* WHAT IS NEEDED
Count the lines of the listing below where "file" shows up, and please answer with that number only.
..........
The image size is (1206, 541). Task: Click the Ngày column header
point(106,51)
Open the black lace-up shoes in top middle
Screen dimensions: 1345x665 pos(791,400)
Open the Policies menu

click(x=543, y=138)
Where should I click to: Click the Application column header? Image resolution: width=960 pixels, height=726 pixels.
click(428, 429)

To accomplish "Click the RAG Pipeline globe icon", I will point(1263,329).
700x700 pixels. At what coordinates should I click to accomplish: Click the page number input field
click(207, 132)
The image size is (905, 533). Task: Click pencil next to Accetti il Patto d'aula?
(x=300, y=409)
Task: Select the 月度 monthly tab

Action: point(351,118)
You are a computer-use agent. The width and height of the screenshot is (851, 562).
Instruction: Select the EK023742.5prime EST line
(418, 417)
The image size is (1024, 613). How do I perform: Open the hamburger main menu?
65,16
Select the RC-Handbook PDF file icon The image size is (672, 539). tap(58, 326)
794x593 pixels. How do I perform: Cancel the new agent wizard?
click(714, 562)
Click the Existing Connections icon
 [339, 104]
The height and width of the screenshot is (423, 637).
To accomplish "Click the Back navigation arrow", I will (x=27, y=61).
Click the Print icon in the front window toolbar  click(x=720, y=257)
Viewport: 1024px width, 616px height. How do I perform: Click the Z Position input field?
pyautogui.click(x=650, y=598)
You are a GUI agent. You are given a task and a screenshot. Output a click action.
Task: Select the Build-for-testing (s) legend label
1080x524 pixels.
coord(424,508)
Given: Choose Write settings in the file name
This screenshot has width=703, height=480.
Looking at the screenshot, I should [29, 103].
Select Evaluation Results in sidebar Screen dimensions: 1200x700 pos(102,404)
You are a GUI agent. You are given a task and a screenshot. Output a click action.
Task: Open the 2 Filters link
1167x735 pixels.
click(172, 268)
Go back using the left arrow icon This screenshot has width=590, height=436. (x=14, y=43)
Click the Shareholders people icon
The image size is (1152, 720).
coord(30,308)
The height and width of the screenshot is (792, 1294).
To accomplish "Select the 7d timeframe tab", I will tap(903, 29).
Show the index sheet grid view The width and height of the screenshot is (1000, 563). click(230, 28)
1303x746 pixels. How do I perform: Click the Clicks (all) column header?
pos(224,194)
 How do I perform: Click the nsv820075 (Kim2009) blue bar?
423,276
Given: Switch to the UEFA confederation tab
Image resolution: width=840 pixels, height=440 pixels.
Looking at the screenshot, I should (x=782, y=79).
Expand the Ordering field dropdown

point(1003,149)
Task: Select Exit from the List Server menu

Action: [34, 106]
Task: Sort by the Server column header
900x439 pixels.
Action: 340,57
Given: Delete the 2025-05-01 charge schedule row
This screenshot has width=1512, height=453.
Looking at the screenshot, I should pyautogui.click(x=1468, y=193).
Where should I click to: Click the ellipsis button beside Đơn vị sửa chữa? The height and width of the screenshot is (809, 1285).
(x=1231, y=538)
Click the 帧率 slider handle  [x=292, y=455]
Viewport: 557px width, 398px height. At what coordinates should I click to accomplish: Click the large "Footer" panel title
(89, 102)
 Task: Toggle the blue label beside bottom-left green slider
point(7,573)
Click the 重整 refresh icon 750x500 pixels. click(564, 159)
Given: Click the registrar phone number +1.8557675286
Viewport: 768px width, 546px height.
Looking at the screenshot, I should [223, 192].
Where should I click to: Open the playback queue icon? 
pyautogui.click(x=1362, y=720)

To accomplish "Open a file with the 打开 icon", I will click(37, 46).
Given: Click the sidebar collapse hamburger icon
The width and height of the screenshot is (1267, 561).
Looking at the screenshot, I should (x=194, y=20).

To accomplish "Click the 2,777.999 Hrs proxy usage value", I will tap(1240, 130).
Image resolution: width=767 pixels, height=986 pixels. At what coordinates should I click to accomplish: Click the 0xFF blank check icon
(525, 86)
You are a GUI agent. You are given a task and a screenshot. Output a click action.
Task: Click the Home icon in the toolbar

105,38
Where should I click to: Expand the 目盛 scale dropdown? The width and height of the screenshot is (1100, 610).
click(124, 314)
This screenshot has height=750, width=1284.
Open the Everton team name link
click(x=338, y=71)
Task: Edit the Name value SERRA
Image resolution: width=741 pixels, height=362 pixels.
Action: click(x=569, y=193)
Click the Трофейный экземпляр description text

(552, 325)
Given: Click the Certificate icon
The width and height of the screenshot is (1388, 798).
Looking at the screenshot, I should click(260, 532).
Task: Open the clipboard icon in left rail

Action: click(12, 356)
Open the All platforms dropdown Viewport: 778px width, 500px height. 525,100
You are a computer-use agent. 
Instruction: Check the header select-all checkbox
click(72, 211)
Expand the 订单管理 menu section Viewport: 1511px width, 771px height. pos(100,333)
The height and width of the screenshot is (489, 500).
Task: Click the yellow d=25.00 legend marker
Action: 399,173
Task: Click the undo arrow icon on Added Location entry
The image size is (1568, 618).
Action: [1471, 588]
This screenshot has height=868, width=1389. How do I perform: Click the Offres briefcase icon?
..........
* SOLUTION FOR THIS TASK
3